WHAT YOU SHOULD DO |
Return every line in the lines below that contains the string "screenshot".

EXERCISE MATERIAL |
----------
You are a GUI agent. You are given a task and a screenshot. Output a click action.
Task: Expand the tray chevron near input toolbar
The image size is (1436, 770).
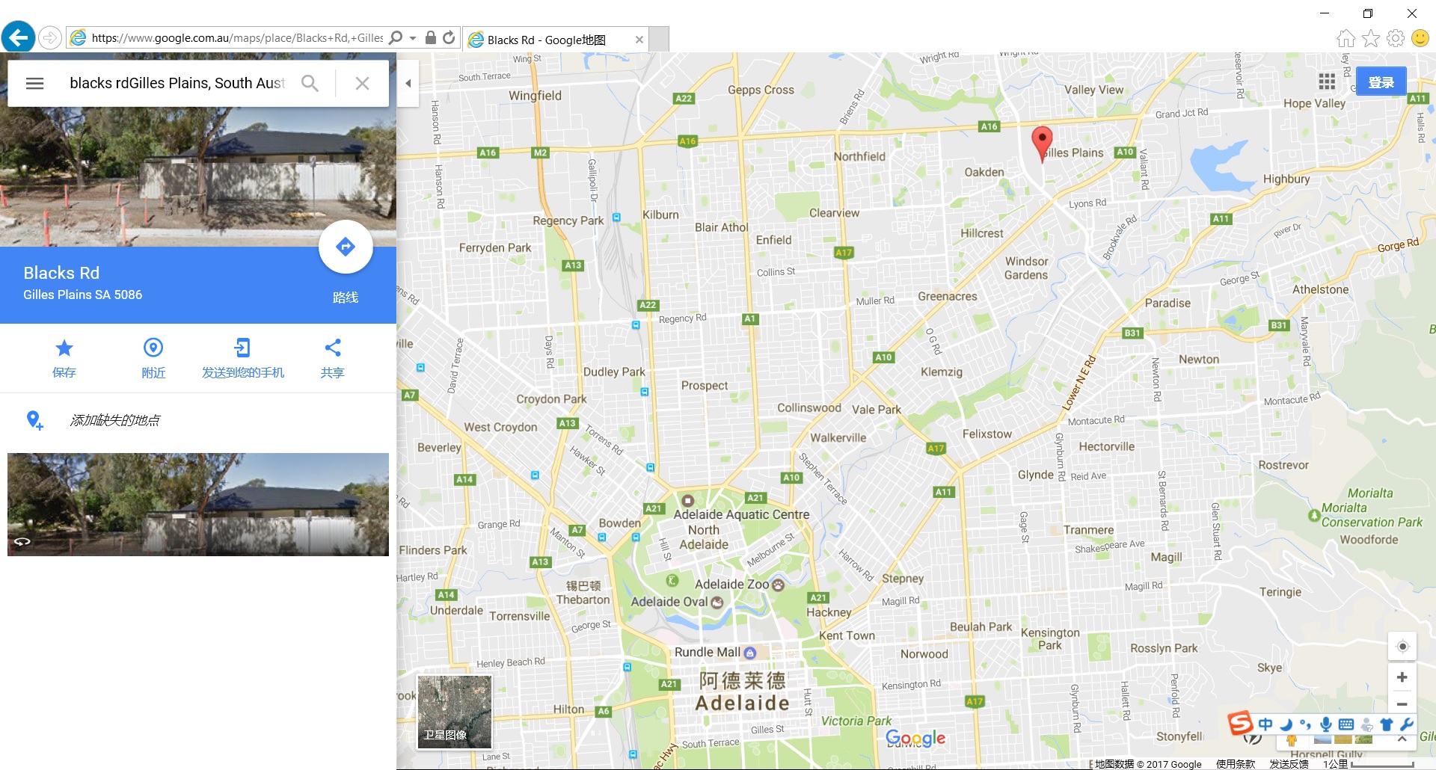pyautogui.click(x=1402, y=739)
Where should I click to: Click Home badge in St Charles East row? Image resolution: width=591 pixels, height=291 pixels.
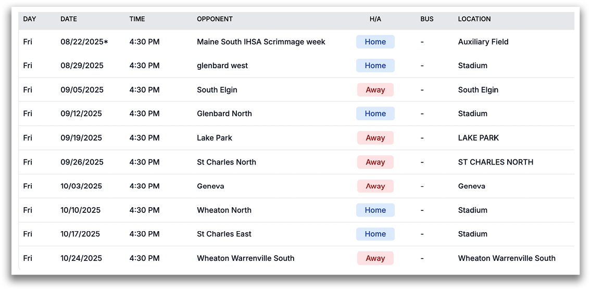point(375,234)
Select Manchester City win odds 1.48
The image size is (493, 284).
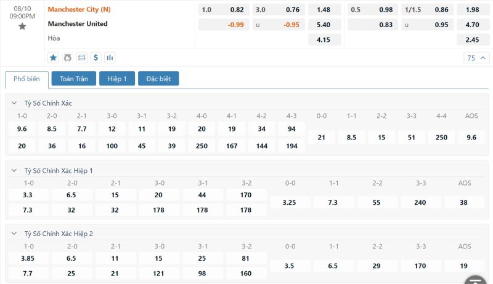[x=324, y=10]
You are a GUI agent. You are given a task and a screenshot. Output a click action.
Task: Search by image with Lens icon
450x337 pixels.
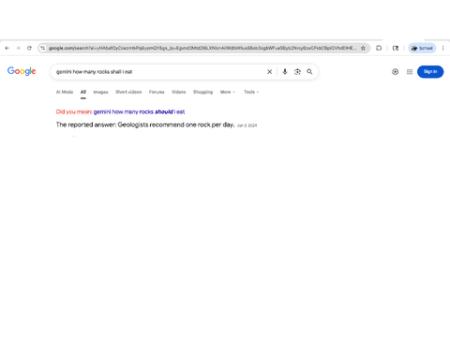click(297, 72)
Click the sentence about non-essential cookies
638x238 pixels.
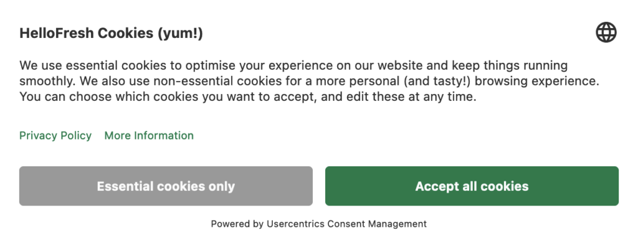[x=339, y=81]
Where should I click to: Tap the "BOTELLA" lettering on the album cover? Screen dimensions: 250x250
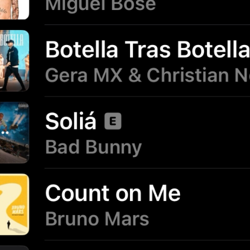[16, 40]
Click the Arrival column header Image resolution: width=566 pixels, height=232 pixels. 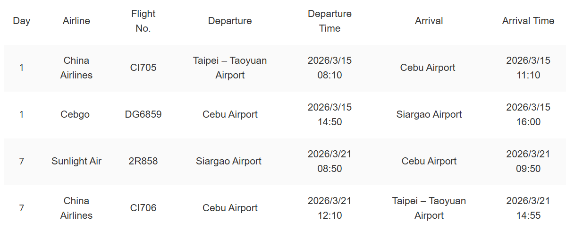tap(429, 21)
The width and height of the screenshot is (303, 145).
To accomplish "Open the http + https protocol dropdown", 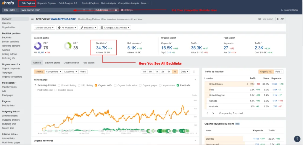I will coord(10,10).
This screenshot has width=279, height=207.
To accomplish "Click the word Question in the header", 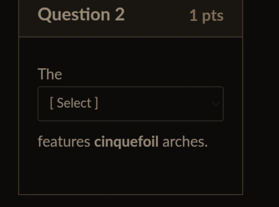I will pyautogui.click(x=74, y=15).
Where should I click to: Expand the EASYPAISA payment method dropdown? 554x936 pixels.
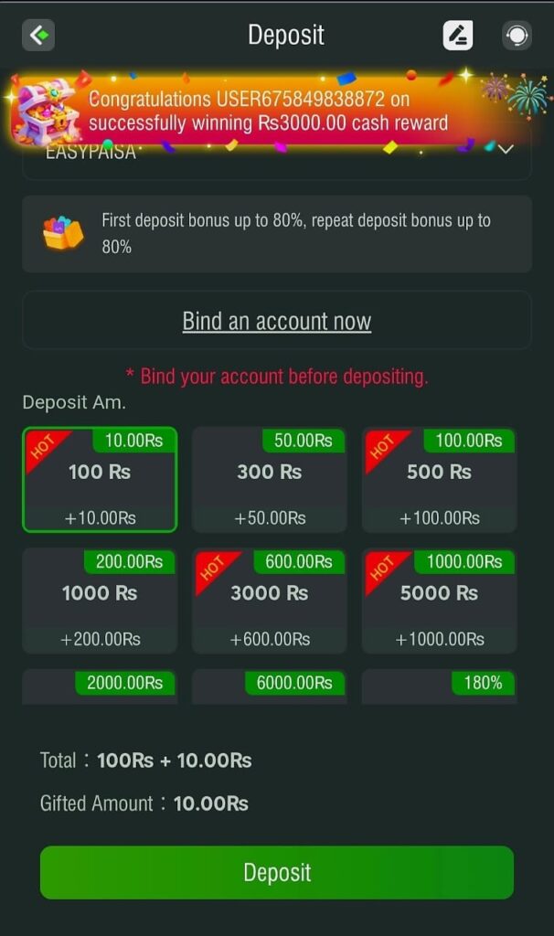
----------
CORRECT OUTPUT |
You are a GUI agent. You are given a task and a screenshot. Output a click action.
You are a GUI agent. You are given a task and a screenshot. Output a click action.
The width and height of the screenshot is (303, 145).
This screenshot has width=279, height=207.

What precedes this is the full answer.